The obtained undrawn yarn was subjected to roller drawing at a drawing temperature of 80 ° C. and a draw ratio of 2.5 times, and then heated and wound at 150 ° C. The obtained sea-island type composite fiber (filament A-1 fiber, drawn yarn) had a total fineness of 56 dtex / 10 fil, and the cross section of the fiber was observed with a transmission electron microscope TEM. The diameter was 700 nm.

Two obtained sea-island type composite fibers and a side-by-side type composite fiber multifilament in which one component constituting the single fiber is polytrimethylene terephthalate and the other component is polyethylene terephthalate (total fineness 56 dtex / 36 fil; single fiber diameter 12 μm, Fiber A-2) was mixed to obtain a blended yarn by interlace processing.

Subsequently, in order to remove the sea components of the sea-island type composite fiber contained in the mixed yarn, the weight was reduced by 20% (alkali reduction) at 70 ° C. with a 2.0% NaOH aqueous solution. Then, it dye | stained to gray color by the usual dyeing process.

Then, PVA (molecular weight 500) 5% sol. And polyacrylic acid ester 1% sol. An aqueous solution containing was prepared, continuously immersed in the sizing agent aqueous solution while unwinding the yarn, and wound up while drying at a temperature of 80 ° C.

The obtained yarn is composed of a filament A-1 having a single fiber diameter of 700 nm and a side-by-side type composite fiber multifilament (fiber A-2) having a single fiber diameter of 12 μm and an apparent crimping rate of 5.2%. The total fineness of the yarn was 157 dtex, and the amount of sizing agent (glue) attached was 7.2% by weight.

Using the obtained yarn, a fabric made of a circular knitted fabric having a smooth structure was knitted using a normal circular knitting machine. The yarn was not broken by, and the handleability was excellent.

The obtained circular knitted fabric is soda ash 4% sol. And 2% sol. As a result of soaping with an aqueous solution containing 60 ° C., the sizing agent (glue) was completely removed, the filament A-1 having a single fiber diameter of 700 nm was exposed, and it was very difficult to slip. The coefficient of friction was as high as 2.2. Further, no knitting defects such as yarn breakage due to fluff and the like were observed, and the quality was high. Next, when a glove was obtained using the circular knitted fabric, it was of high quality.

[Example 2]
A composite of two sea-island composite fibers obtained in the same manner as in Example 1 and one polyethylene terephthalate multifilament total fineness of 56 dtex / 48 fil (single fiber diameter: 10.5 μm, fiber for fiber A-2). A composite yarn was obtained by false twist crimping.

Subsequently, in order to remove the sea component of the sea-island type composite fiber contained in the composite yarn, the weight was reduced by 20% (alkali reduction) at 70 ° C. with a 2.0% NaOH aqueous solution. Then, it dye | stained to gray color by the usual dyeing process.

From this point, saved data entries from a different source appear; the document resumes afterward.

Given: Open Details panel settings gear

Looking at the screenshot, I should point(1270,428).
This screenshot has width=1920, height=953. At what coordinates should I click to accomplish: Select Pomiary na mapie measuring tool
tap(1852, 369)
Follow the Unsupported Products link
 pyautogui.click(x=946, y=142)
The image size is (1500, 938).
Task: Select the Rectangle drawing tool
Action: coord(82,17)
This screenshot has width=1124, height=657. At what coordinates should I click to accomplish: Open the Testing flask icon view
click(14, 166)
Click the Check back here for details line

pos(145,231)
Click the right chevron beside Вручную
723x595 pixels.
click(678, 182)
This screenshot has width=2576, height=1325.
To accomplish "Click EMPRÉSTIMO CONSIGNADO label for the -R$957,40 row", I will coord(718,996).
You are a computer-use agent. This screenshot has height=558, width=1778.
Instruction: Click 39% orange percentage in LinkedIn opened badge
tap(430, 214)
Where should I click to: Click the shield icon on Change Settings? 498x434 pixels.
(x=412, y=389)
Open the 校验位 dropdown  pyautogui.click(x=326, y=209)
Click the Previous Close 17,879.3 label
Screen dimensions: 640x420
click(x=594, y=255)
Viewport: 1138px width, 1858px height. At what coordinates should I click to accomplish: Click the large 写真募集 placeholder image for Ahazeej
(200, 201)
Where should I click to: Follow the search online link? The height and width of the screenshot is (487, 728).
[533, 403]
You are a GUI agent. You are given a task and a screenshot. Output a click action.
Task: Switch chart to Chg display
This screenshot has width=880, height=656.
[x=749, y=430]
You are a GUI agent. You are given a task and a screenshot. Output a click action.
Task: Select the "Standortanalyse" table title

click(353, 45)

Then, PVA (molecular weight 500) 5% sol. And polyacrylic acid ester 1% sol. An aqueous solution containing was prepared, continuously immersed in the sizing agent aqueous solution while unwinding the yarn, and then wound up while drying at 80 ° C.

The obtained yarn was a polyester multifilament (fiber A-2) comprising a filament A-1 having a single fiber diameter of 700 nm and a false twist crimped yarn having a single fiber diameter of 10.5 μm and an apparent crimp rate of 7.8%. The total fineness of the yarn was 162 dtex, and the amount of sizing agent (glue) attached was 9.6% by weight.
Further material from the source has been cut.